• WHAT YOU HAVE TO DO: Could you repeat the records below exactly, leaving the pictures out?
━━━ SUPPLIED DATA ━━━
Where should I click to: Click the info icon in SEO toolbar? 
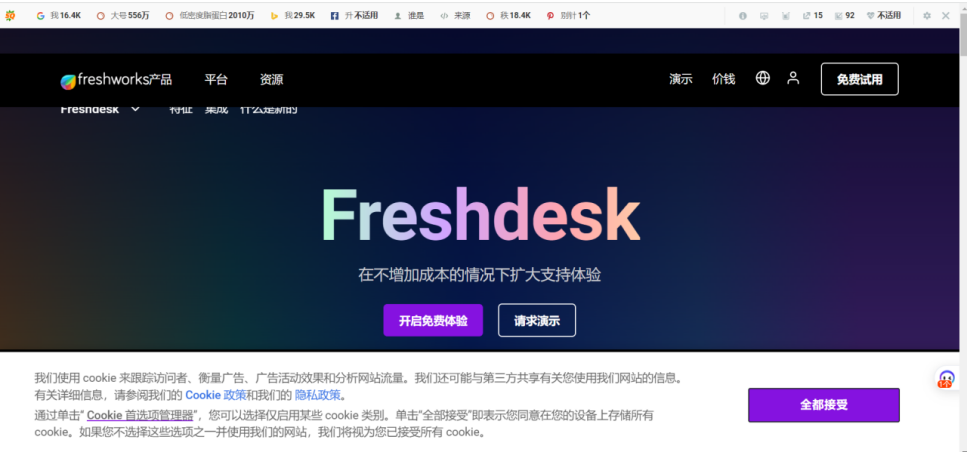743,16
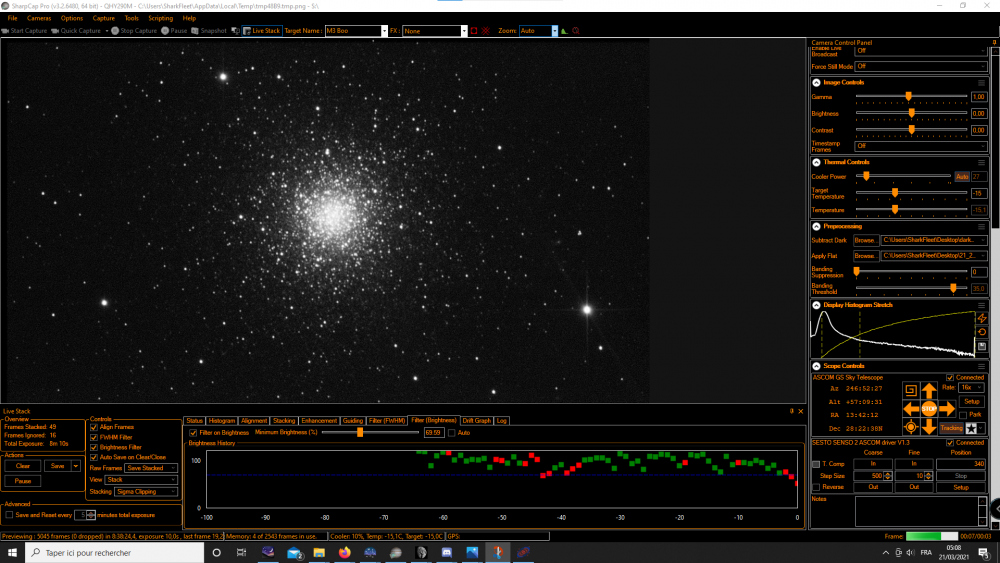Click the Minimum Brightness slider handle
This screenshot has width=1000, height=563.
tap(360, 432)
━━━
• SOLVED PROBLEM:
Where should I click to: Click the info icon in SEO toolbar? 
743,16
Click the Minimum Brightness slider handle
This screenshot has width=1000, height=563.
tap(360, 432)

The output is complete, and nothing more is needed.